Editorial: Yes On Victim Compensation, No On Communal Bankruptcy
The Jewish Star
Issue of March 20, 2009 / 24 Adar 5769
Human nature has played a key role in the dearth of criminal cases and civil lawsuits filed against perpetrators of sexual abuse in our yeshivahs. Experts in the field say victims are rarely able to bring themselves to reveal their ordeals at the hands of educators until they reach adulthood themselves.
For that reason, at least in part, the decks have been stacked in favor of abusers remaining free to repeat their crimes by statutes of limitations that expire when a victim turns 18 or 23, for criminal or civil cases, respectively.
A bill up again for consideration in Albany this week would extend those deadlines and, more importantly, open a one-year window during which old civil cases might be brought.
Unsurprisingly, the Roman Catholic Church is leading an effort to defeat the bill, even in the absence of former Majority Leader Joseph Bruno, who declined to bring it to a vote three times in the past, after it had passed the Assembly.
The Roman Catholic Church after all, has been brought to its financial knees by a flood of cases involving predatory clergy. It has paid out $2.6 billion in claims in cases dating to 1950, according to the annual report by the U.S. Conference of Catholic Bishops; six dioceses have sought bankruptcy protection as a result.
Apparently fearing jury verdicts in cases of their own, a Satmar umbrella organization in Williamsburg and a Sephardic community group in Flatbush reportedly have joined the Catholic Church in opposition.
Agudath Israel of America is still considering the matter.

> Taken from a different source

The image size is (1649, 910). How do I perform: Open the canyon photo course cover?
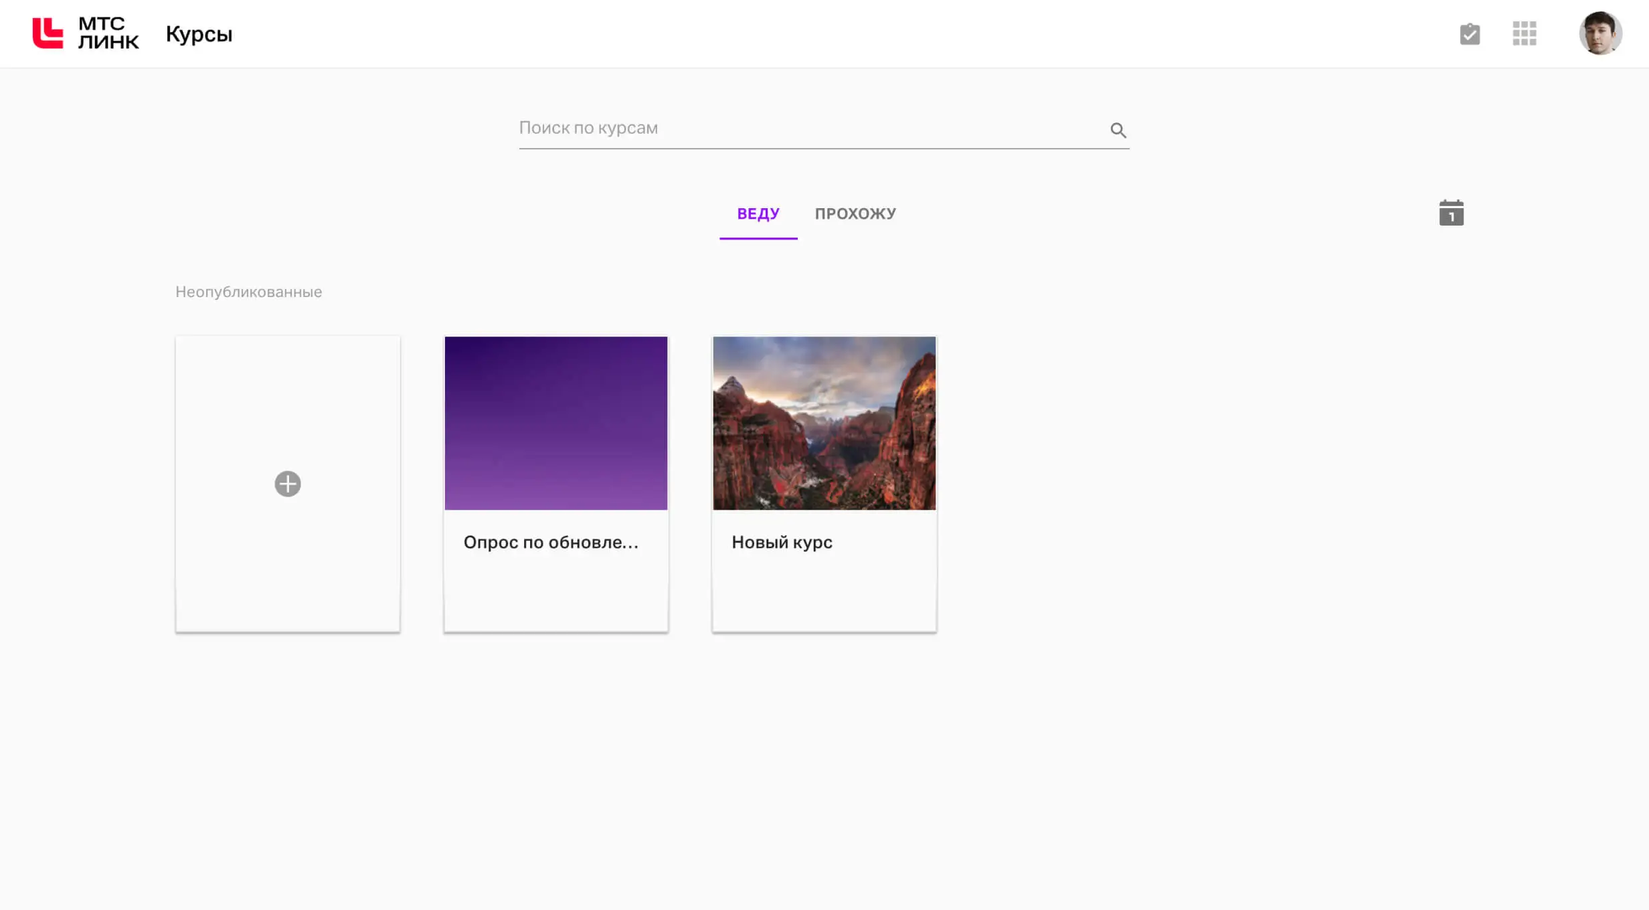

Agudah's Rabbi David Zwiebel told The Jewish Star's Michael Orbach, "It's a subject of conversation at the highest levels of our rabbinical leadership."
A cynic might imagine that it's quite a conversation: the warring impulses between a continued effort to whitewash the whole problem away versus the prospect of all those greenbacks going away.

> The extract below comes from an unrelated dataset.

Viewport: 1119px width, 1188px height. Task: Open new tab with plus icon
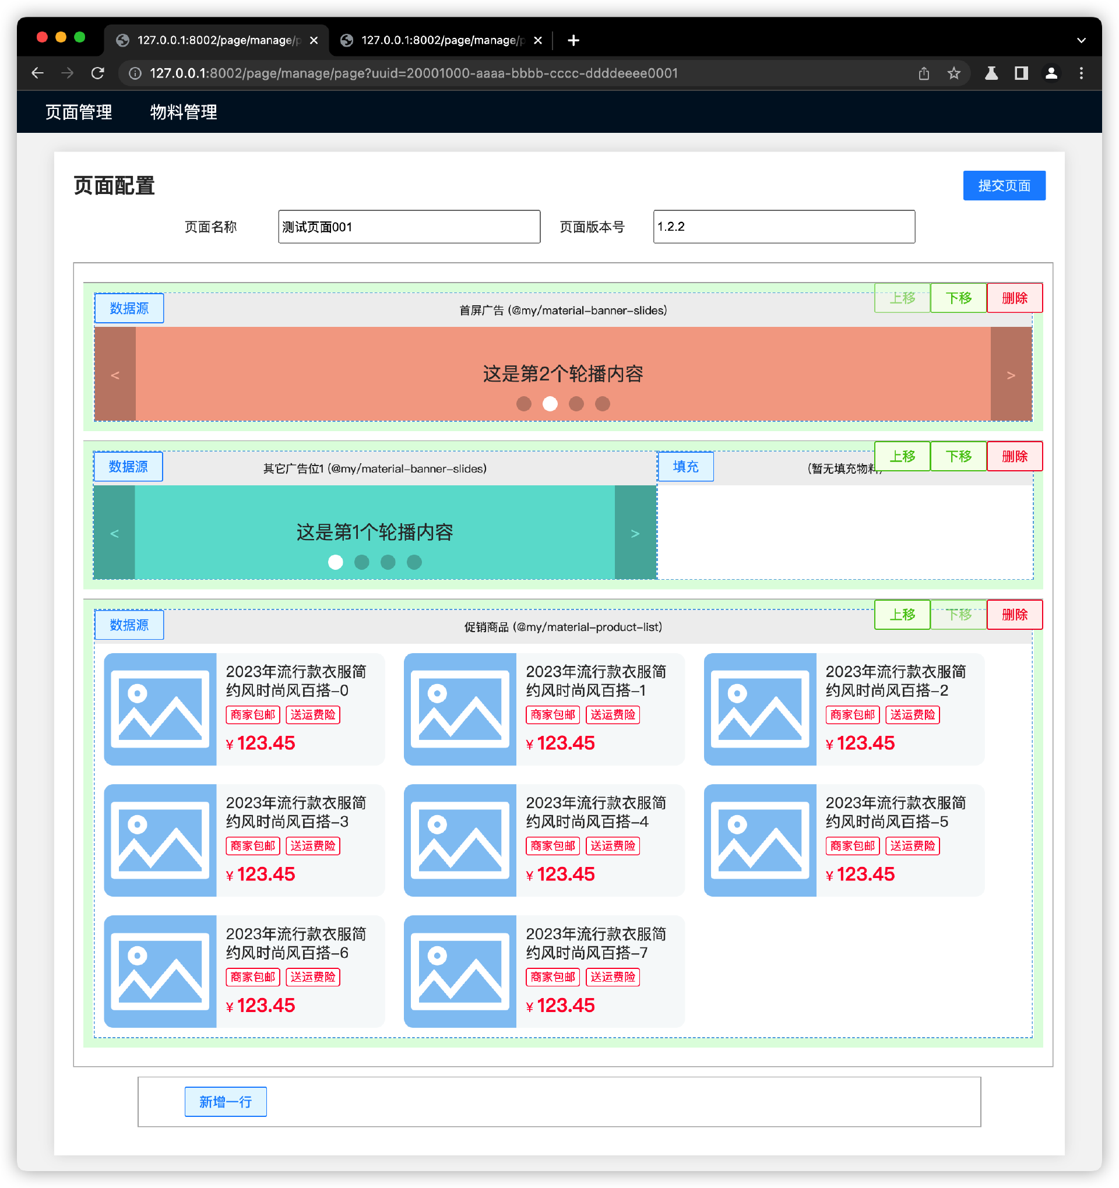click(x=573, y=40)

Rabbi Zwiebel struck a sensible note, however, when he told The Star that the real world potential of the bill can't be ignored while neither can the impact of abuse on its victims.
While we wish that Agudah would already have reached a conclusion on a matter that is neither new nor a surprise (not to mention our wish that it had taken a public leadership role on the whole issue of yeshiva abuse many years ago) we can understand their hesitation.
While we would very much like to see draconian penalties for institutions that, in some cases, covered up abuse and browbeat victims and their parents to keep quiet, we don't believe that bankrupting yeshivahs or other community organizations, particularly in these troubled economic times, is a good idea.
We would very much like to see victims get a shot at justice against their abusers and their enablers - if only the criminal statute would be reopened as well - but we reluctantly hope that it comes next year instead, with an amended bill that opens a window for new claims but places some reasonable cap on potential jury awards.